Pour couronner le tout, l'interprétation n'est pas à même de donner la passion faisant cruellement défaut à l'histoire. En effet, Nancy Coleman n'a droit qu'à deux scènes pour incarner Anne, l'une où elle enchaîne les expressions niaises devant son frère qui la jette à l'eau mais à qui elle offre quand même de ramasser son chevalet alors qu'il s'en va comme un mufle, et l'autre où elle tempère une dispute entre ses aînées, mais autant dire que son retentissement dans le film est inexistant. Arthur Kennedy surjoue quant à lui l'emportement de Branwell sans lui donner de dimensions particulières, Sydney Greenstreet, Montagu Love et May Whitty se contentent pour leur part d'être eux-mêmes, et franchement, Paul Henreid est épuisant de mollesse dans le rôle de l'irrésistible vicaire. On notera d'ailleurs que la Warner avait de gros problèmes dans sa conception des partenaires romantiques pour ses actrices de premier plan. Parce qu'entre Paul Henreid rendant folles de désir Bette Davis, Olivia de Havilland ou Ida Lupino, et George Brent faisant trembler de sueur Bette Davis (encore elle!) ou Barbara Stanwyck, c'est un peu embarrassant. A défaut de charisme foudroyant, la MGM avait Robert Taylor, qui avait au moins le mérite d'être agréable pour les yeux! Autrement, Olivia de Havilland passe totalement à côté du rôle: elle n'arrive jamais à choisir si elle veut faire de Charlotte une arrogante briseuse de ménage, et ce uniquement quand elle apprend de qui est amoureuse Emily, ou si elle veut en faire une petite chose trop mignonne qui fait des grimaces de cruche avec un bonnet de nuit sur la tête, ou qui regarde le premier bellâtre venu comme une lycéenne énamourée. C'est surtout pour ça que la fin est aussi aberrante, car comment peut-on croire à cet échange larmoyant sur l'amour fraternel alors que Charlotte prenait plaisir à conter à sa sœur son aventure avec le vicaire? En outre, à toujours faire sa mijaurée qui se plaint qu'on l'embrasse bien qu'elle ne demande que ça, Olivia échoue à donner quelque charme que ce soit à son héroïne. Son capital sympathie a probablement dû s'évaporer avec ses talents littéraires...

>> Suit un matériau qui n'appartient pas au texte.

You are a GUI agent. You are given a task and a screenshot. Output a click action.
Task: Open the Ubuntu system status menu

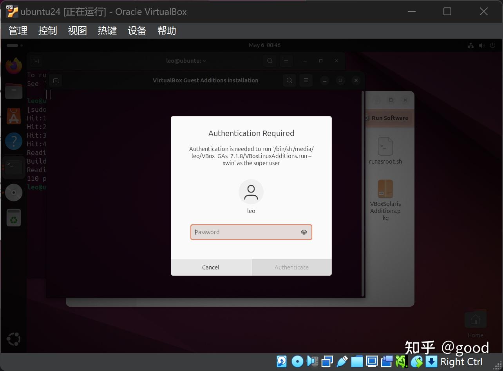(481, 45)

Reste donc Ida Lupino, seule lumière du casting, qui non contente de faire une entrée en scène fracassante dans l'histoire parvient à éclipser, sans chercher à leur voler la vedette, tous ses partenaires avec son visage calme et sa voix posée. Tous les plans fixes sur ses traits suggèrent l'inquiétude ou la déception sous la sérénité de façade que s'impose Emily, le charisme de l'actrice colle bien à la fougue de la plus vivace des sœurs, et surtout, Ida est la seule à vraiment suggérer sa vocation pour l'écriture, notamment à travers sa façon de s'exalter en apercevant le décor des futurs Hauts de Hurlevent dans la lande. De surcroît, même lorsqu'elle se met en colère, Ida reste parfaitement maîtresse d'elle-même, de telle sorte qu'elle ne tombe jamais dans le travers du sur-jeu, pas comme Olivia qui bouge lèvres et sourcils avec la même frénésie dès qu'elle tente d'exprimer un sentiment. A la fin, on n'aura qu'un regret concernant Ida: le fait qu'elle soit coincée dans une romance insipide qui aboutit à une scène de mort ridicule. A cause de ça, on ne saurait trouver son interprétation brillante, mais vu tout ce qu'elle apporte face à tous ses partenaires réunis, les félicitations restent de mise.

Moralité: si la Warner a mis aussi longtemps pour sortir le film, c'est peut-être moins à cause du conflit avec Olivia de Havilland qu'à cause du produit fini! Sinon, pourrait-on envisager de remplacer Olivia par Ida dans mon top 25? 5-.